Content marketing is a crucial component of the modern PR mix. At its heart, it represents one of the most effective marketing means to attract potential customers, establish thought leadership around a particular subject, create lead magnets and valuable offers, and build your overall company or personal brand.
While the content itself is important, how you say it is just as crucial. Part of building your brand is deciding on the tone of your blog, e-books and social media posts.
Case in point: I think there are a lot companies that probably think they are cooler than they really are. They want to be edgy and fun in their marketing and content. But once a client or customer arrives in their office, the experience is straight vanilla. The voice and tone online simply doesn’t match the overall brand experience.
Here’s how to drill down what you want your business to sound like in its content marketing efforts to potential customers and clients.
Know What You Love
If you haven’t given much thought to your brand’s voice, it’s better to start with samples than empty adjectives. Telling a copywriter you want something “funny” or “edgy” isn’t very helpful. We all have a different idea of what that might mean. Are we “Arrested Development” funny or “King of Queens” funny?

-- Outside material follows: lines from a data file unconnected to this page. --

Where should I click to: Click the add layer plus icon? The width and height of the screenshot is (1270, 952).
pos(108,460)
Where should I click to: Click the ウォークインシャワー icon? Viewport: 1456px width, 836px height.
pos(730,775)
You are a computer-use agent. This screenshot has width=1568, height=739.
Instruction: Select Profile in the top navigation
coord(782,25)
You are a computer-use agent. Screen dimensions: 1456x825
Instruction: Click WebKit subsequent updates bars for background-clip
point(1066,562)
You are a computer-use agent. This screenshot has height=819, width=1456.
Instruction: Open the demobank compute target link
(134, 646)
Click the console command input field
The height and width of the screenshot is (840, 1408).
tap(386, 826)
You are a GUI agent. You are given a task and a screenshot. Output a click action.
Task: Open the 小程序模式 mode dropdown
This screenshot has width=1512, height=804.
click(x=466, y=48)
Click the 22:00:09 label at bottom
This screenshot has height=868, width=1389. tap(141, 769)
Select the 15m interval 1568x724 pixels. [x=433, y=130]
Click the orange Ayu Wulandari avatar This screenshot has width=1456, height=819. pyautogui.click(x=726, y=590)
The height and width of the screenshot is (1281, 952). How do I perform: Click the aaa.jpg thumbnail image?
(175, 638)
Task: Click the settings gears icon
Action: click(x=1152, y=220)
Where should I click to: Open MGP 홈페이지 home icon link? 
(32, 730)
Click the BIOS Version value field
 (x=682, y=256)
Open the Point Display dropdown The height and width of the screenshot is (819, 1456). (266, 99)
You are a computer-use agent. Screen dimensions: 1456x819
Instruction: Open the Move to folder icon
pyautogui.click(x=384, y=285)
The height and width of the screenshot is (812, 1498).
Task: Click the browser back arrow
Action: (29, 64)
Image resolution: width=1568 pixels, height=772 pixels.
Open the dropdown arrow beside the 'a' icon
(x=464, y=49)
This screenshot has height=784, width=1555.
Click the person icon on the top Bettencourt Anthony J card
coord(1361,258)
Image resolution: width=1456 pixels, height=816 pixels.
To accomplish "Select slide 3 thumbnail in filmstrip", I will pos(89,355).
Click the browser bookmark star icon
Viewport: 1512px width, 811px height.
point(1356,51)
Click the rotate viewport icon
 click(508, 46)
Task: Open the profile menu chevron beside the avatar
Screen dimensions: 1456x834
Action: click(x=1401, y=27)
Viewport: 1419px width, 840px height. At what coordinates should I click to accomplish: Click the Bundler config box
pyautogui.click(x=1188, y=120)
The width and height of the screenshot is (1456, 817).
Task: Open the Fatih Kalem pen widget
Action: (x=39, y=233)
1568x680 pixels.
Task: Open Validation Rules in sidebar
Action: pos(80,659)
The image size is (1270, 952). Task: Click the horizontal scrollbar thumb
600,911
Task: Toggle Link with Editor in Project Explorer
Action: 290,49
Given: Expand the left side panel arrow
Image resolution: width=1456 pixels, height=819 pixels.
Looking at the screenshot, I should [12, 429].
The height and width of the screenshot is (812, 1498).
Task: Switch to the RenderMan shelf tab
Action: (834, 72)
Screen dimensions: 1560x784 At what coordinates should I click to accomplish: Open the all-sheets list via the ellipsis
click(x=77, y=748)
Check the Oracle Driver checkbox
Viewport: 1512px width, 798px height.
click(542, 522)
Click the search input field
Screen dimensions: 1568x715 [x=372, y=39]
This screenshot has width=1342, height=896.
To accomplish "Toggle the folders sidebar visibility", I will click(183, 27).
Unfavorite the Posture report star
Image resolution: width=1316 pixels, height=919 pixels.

Instead, find samples of the kind of voice you’re looking for. These can come from anywhere. Blogs are a natural choice. Bylined articles from trade magazines and LinkedIn long-form content are also great resources. Going a step further, the sample could be a movie character’s voice or personality, beat poetry or anything that makes the lightbulb go off for you.
Analyze Those Samples
Now it’s time to break down those things to see what makes them tick. Try running the written samples through a word analyzer to see which words come up the most. This can give you a sense of the type of language that appeals to you for your brand. You can also read through your samples and highlight words and phrases you like.
The goal is to make a list of language you love, which can help with honing your voice. You can also make note of the type of rhythm that appeals to you — are your samples short and sharp? Do they have lots of parenthetical asides? Is there humor?
Build Your Brand Thesaurus
Now that you have a better sense of the specifics you want to use in your brand voice, it’s time to communicate that to your copywriters and marketing team.
Create a document that describes your brand voice, and consider adding a list of “words we love” along with “words we hate” to offer guidance. Do we like to use qualified or accomplished to describe our expertise? Do we use clients or partners? Do we call our people team members or associates?
These standards should apply across the board, especially if your content marketing efforts involve multiple authors.
You’ll also want to nail down the nuts and bolts, like how you address your audience, the language for your calls to action, etc. Including snippets of your favorite samples is still a good idea, too.
React to Audience Feedback
As you write your blog and post to social media, don’t forget to scan the audience feedback to gauge their response to your voice.
If you’re a B2B company, there might be a strong chance that you will not see many comments on your content based on your industry. So, you might need to ask for direct feedback from trusted partners, vendors or clients.
Examine your most successful post, and keep building on that voice for the future. You can also study the language your audience uses in their social media, which can help you mirror their way of speaking as you further hone your brand’s voice.